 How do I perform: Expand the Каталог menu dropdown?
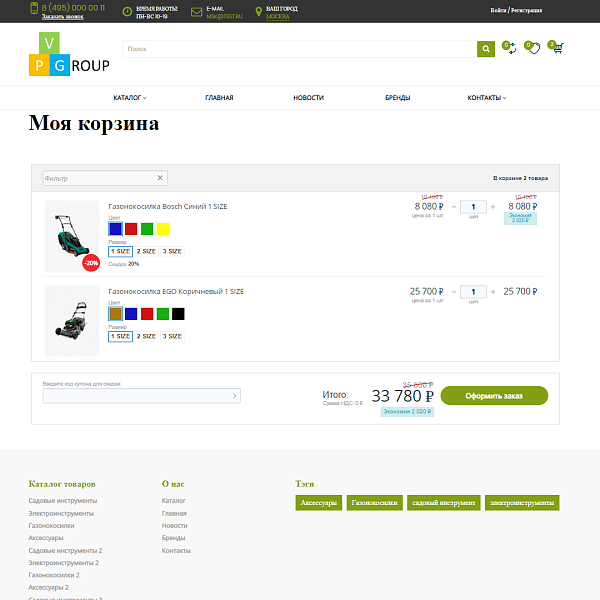pyautogui.click(x=130, y=98)
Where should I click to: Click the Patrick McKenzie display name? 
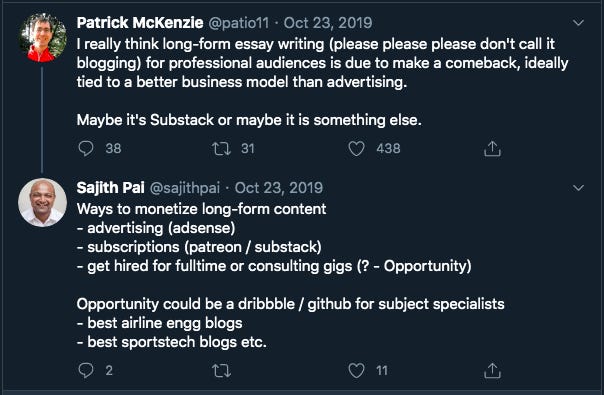tap(140, 23)
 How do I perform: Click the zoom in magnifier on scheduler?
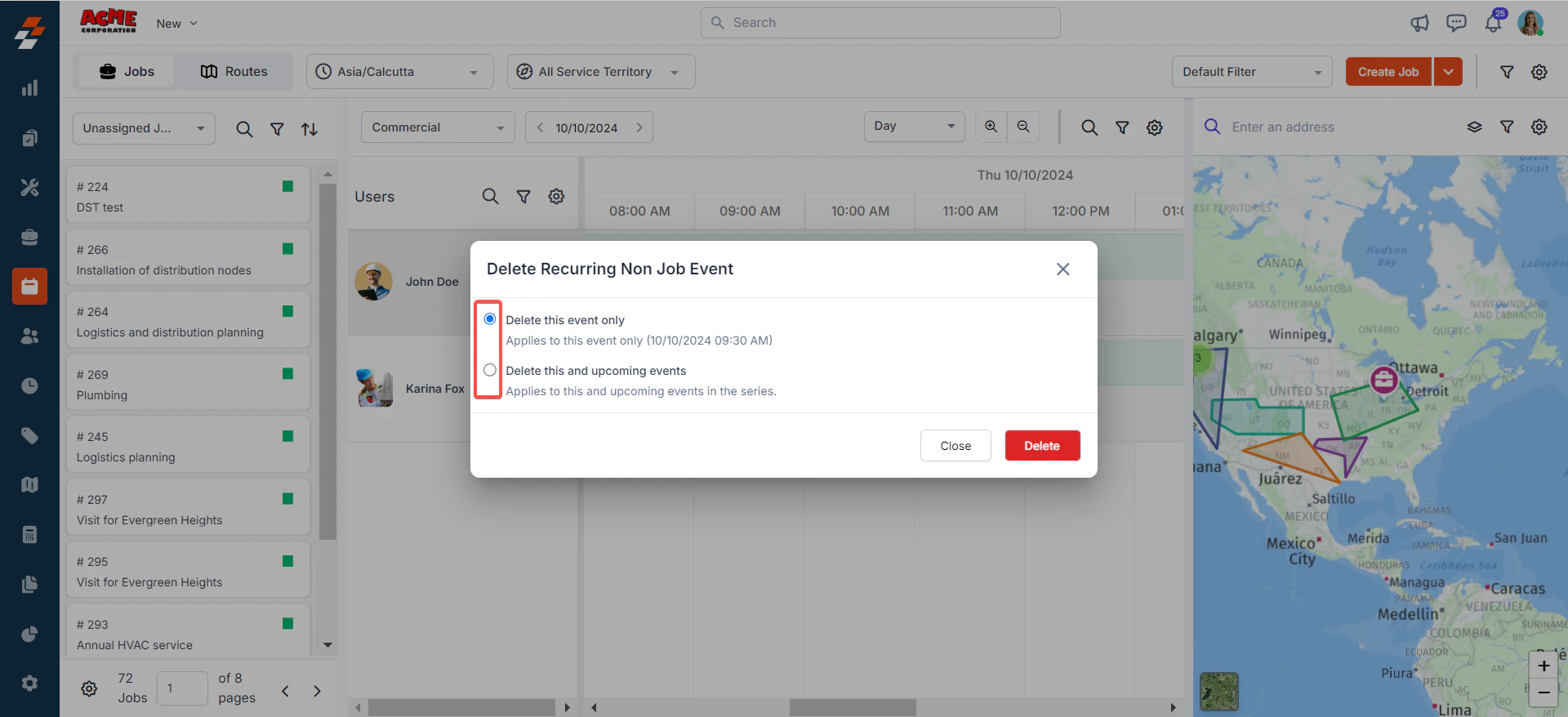(x=991, y=127)
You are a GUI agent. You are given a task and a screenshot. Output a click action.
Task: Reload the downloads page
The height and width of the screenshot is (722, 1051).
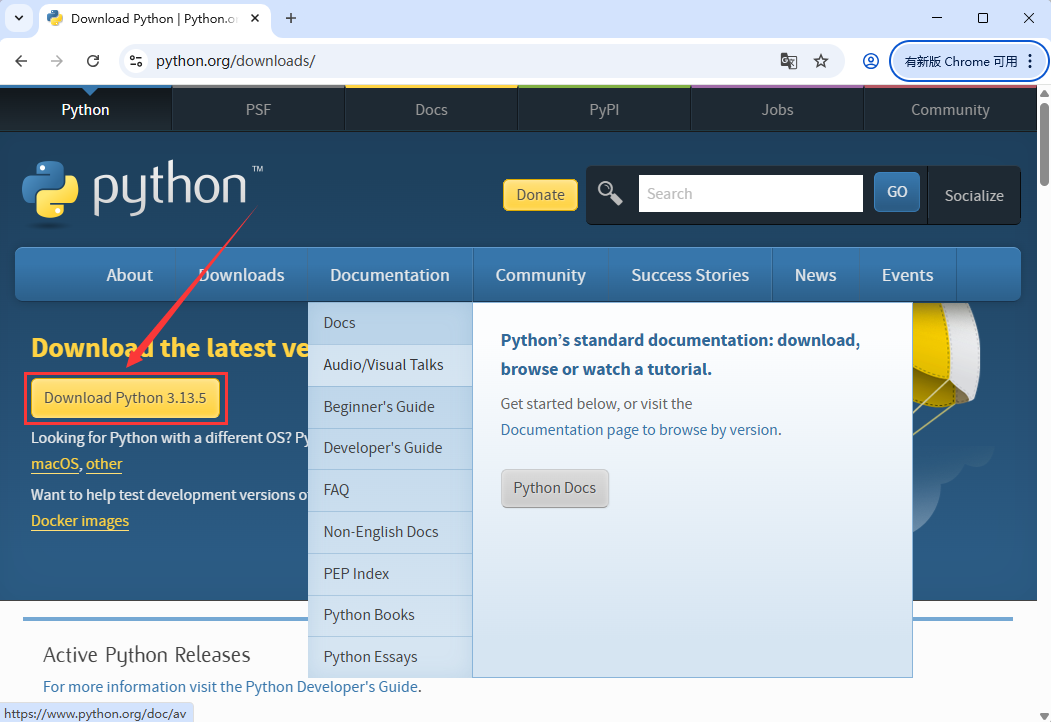[x=93, y=61]
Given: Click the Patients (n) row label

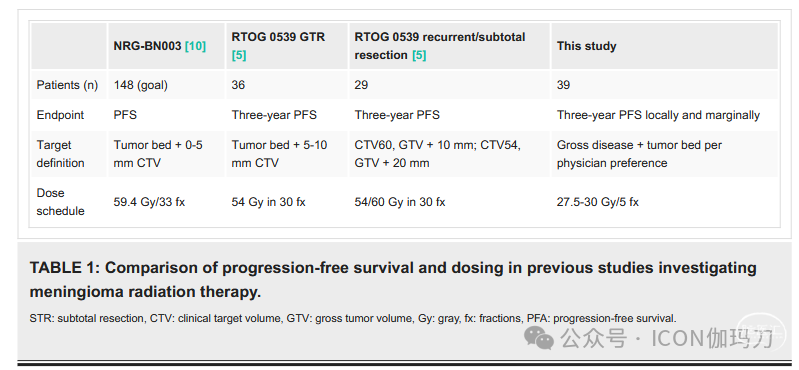Looking at the screenshot, I should [x=67, y=85].
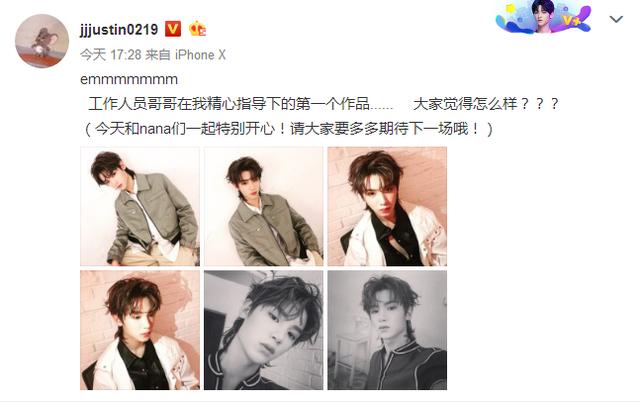Open the V+ member card banner
The width and height of the screenshot is (640, 404).
click(543, 16)
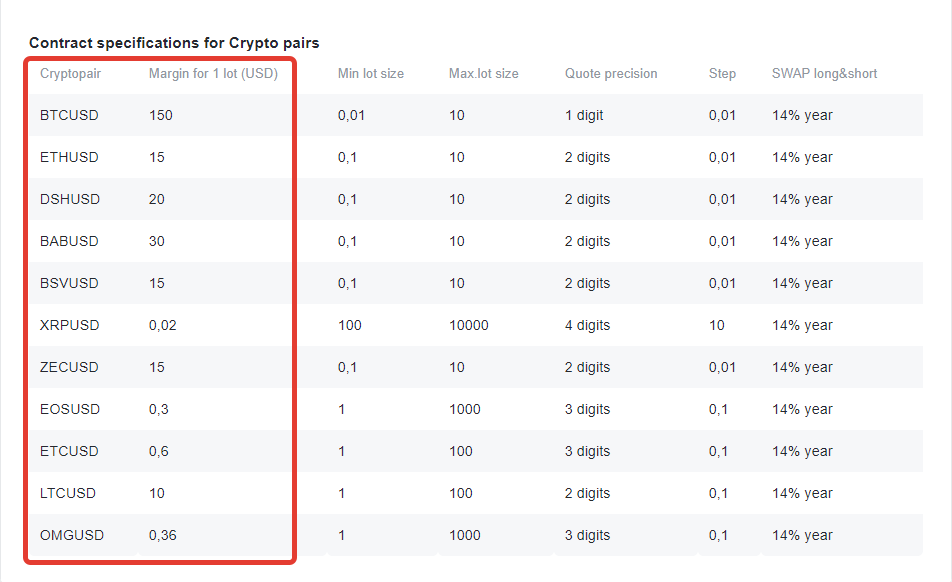Click the Margin for 1 lot (USD) header
This screenshot has width=952, height=582.
tap(213, 73)
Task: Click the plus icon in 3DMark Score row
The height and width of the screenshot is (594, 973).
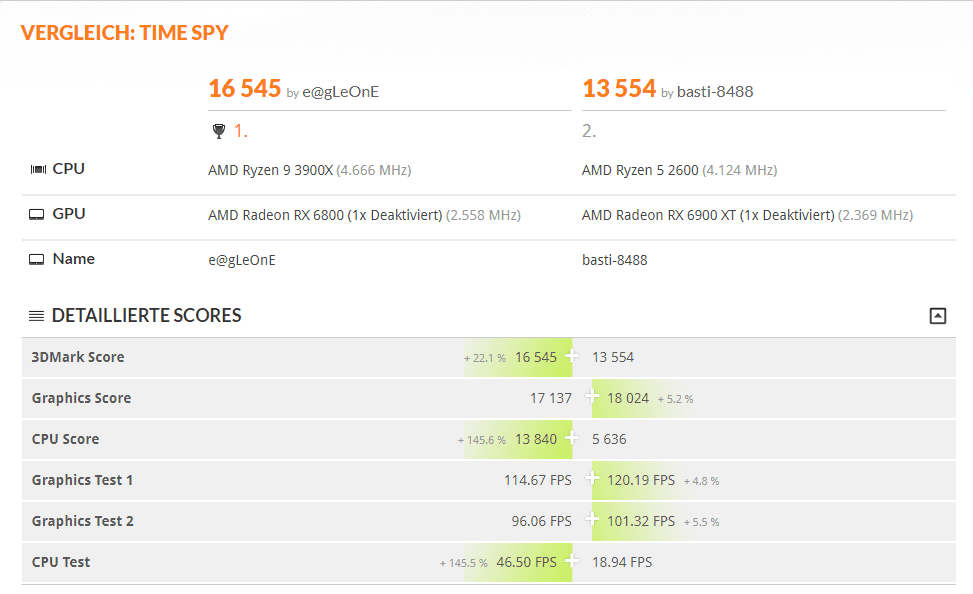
==========
- **TASK TO COMPLETE**
Leave every image out when you return the material above word for word.

- **ANSWER TO THIS EXERCISE**
 How do I perform: Expand the Каталог menu dropdown?
pyautogui.click(x=130, y=98)
Where should I click to: Click the Patrick McKenzie display name? 
tap(140, 23)
 How do I perform: Click the zoom in magnifier on scheduler?
(x=991, y=127)
You are a GUI agent. You are given a task and a screenshot. Output a click action.
Task: Reload the downloads page
The height and width of the screenshot is (722, 1051).
[x=93, y=61]
Given: Click the Patients (n) row label

Looking at the screenshot, I should [x=67, y=85].
Open the V+ member card banner
The width and height of the screenshot is (640, 404).
click(543, 16)
Click the Margin for 1 lot (USD) header
This screenshot has width=952, height=582.
tap(213, 73)
Task: Click the plus icon in 3DMark Score row
The height and width of the screenshot is (594, 973).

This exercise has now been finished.